Elsewhere V‑Nova showcased PERSEUS 2, the newest iteration of their encoding technology, which is somewhat similar to Beamr’s in claiming to offer additional compression using current codecs.

Of course, several big encoder vendors showed off their technical prowess as well, by demoing support for the much talked about AV1 codec, amongst other things. Depending on who you talk to, AV1 might prove to become a direct competitor or successor to HEVC in a few years.
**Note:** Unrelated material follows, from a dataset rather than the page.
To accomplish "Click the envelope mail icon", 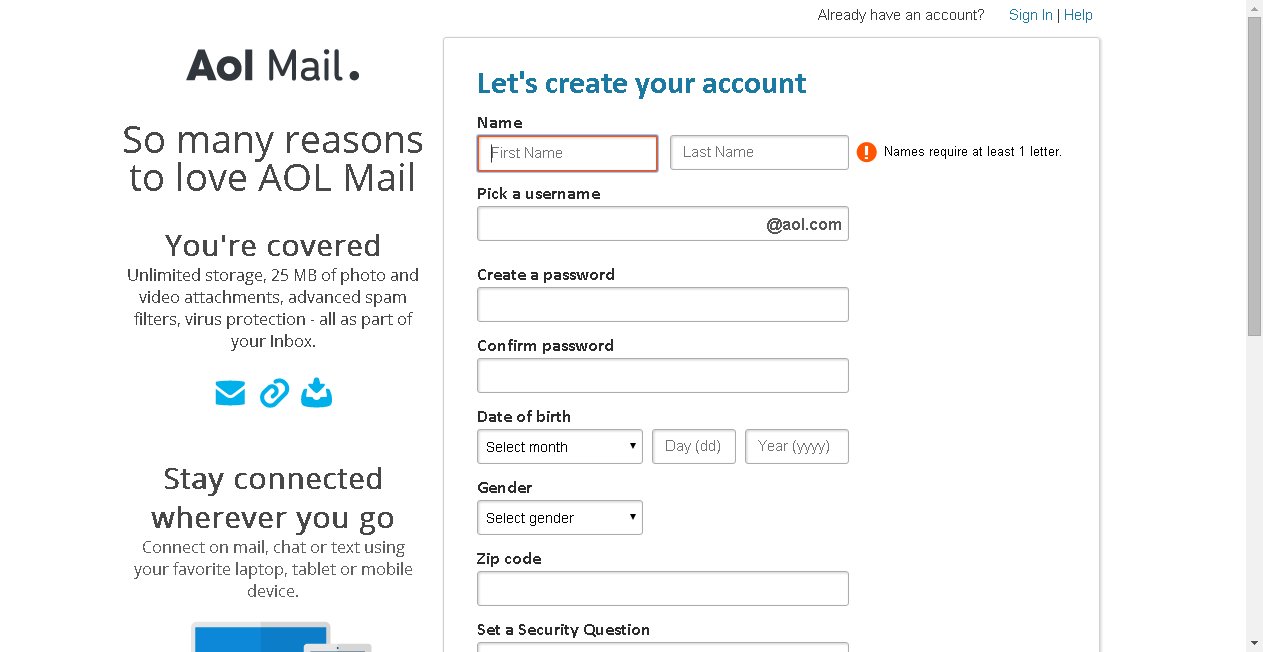I will 230,393.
Last but not least, there was a daring and surprising announcement by Swedish start-up Divideon. In an effort to monetize the dissatisfaction regarding HEVC’s royalties, it presented a completely new codec, dubbed xvc’. Among its unique features are a publicly available source code and a licensing model that includes an indemnification clause to protect against third party infringement assertions.

Machine learning for everything

Without a doubt, machine learning is a buzz word that is often used to make current technology sound more smart and futuristic than that is actually is. At trade shows like IBC, this kind of techno-inflation is on full display as every company hopes to catch a bit of the spotlight while putting their newest products on display.

Techno-inflation is on full display as every company hopes to catch a bit of the spotlight.

Nevertheless, it’s hard to deny that machine learning is trending in the world of video streaming. Companies like IBM and Amazon use it to power scene detection and to add metadata that describes the video image (e.g., which actors are part of a scene).

Or what about improving the process of ABR stream selection to increase the quality of experience for users when watching video? Right now, clients use fixed control rules based on simplified models of the deployment environment. Making these rules more flexible and incorporating performance observations of past decisions through machine learning, a more optimal performance across the broad set of network conditions might be achieved.

A final use case for machine learning that came up in conversations at the show this year was dynamic ad insertion, another buzz word that will immediately piqué the interest of most people involved in video streaming. How can machine learning help? Well, it could smarten the decision-making process that decides what ad will be served to which person. Whether that will actually be useful? Maybe IBC 2018 will tell.